As seen in the pictures above, M. baroni demonstrates strong aposomatic features on their front limbs, hind limbs, and rostral line. Similar aposomatic features – such as bright colorations, striking color differentials, and otherwise unconventional patterning – are common to all 16 species of Mantella, to varying levels of veracity (some species of Mantella have weaker toxicity and primarily use bright colors as a form of mimicry). Despite resembling the similarly-small poison dart frogs of Latin America, which also communicate their toxicity to potential predators through aposematism, Mantella species like the Baron's mantella are only distant taxonomic relatives. The existence of these similarities between these two families is an example of convergent evolution.

== Activity and reproduction ==
Male M. baroni emit "intense sequences of short, single-click notes during the day" in order to assert their territory or attract females for mating.
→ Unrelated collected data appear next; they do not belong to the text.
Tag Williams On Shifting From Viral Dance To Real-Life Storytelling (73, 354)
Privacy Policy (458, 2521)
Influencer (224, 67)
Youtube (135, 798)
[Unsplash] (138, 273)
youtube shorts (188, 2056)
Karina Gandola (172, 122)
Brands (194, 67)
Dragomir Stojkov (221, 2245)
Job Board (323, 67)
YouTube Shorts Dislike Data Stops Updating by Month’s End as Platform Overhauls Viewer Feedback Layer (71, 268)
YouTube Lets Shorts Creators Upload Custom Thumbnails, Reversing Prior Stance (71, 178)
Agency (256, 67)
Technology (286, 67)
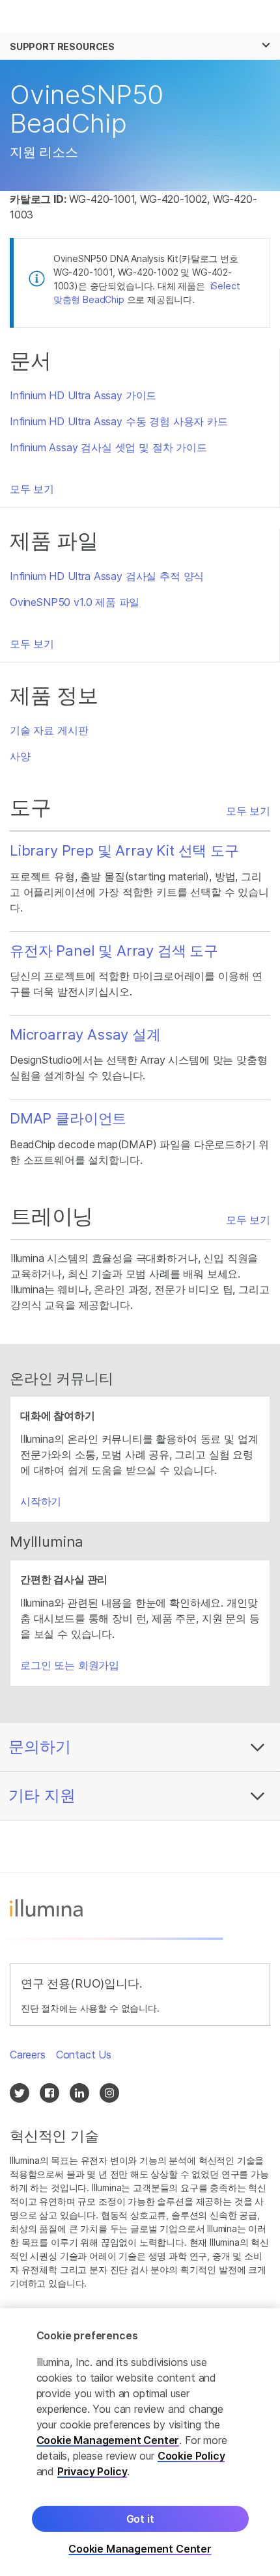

Females can lay up to 130 unpigmented eggs in a single clutch, and almost always do so near a source of water, into which the resulting tadpoles get washed by rainwater.

== Diet, predation, and toxicology ==
Mantella baroni is a very active forager and can consume a greater number of prey (consisting of large arthropods) than any other Mantella species, consisting of large arthropods. While most frog species are nocturnal, the Mantella baroni is a diurnal hunter. Its diet consists mainly of ants, while also consuming a number of other types of arthropods like beetles, spiders, and mites.

Ingesting mites allows them to secrete high pharmacologically-active alkaloid concentrations in their skin, making them toxic to predators, with their bright colors serving as a warning sign that ingestion could be dangerous and induce sickness. The intensity of this alkaloid concentration can flux both temporally and geographically, but careless human handling is always discouraged. Human activity may influence the level of Mantella toxicity by polluting the environment, killing its sources of food and limiting an otherwise diversified diet, so remote populations may be more potent.